EXERCISE OBJECTIVE ->
Give back exactly the lines from the one that holds "Click the CS:GO" through the final line of the data; omit the pictures and add nothing.

DATA PROVIDED ->
########

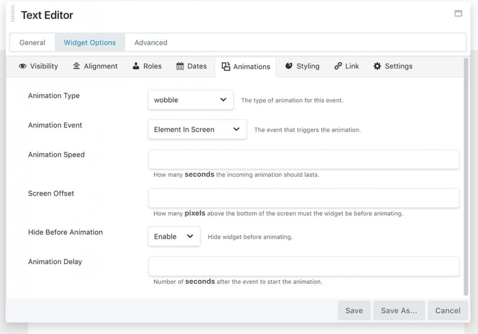Click the gear icon for Settings
This screenshot has width=478, height=334.
point(377,66)
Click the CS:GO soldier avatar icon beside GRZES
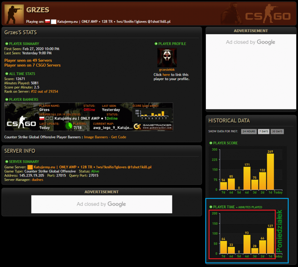 [x=14, y=14]
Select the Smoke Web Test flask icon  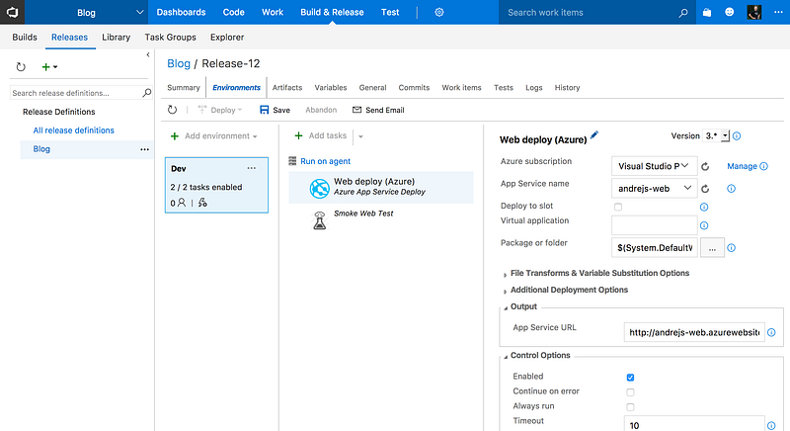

########

RESPONSE AREA ->
Click the CS:GO soldier avatar icon beside GRZES
 [x=14, y=14]
Select the Smoke Web Test flask icon  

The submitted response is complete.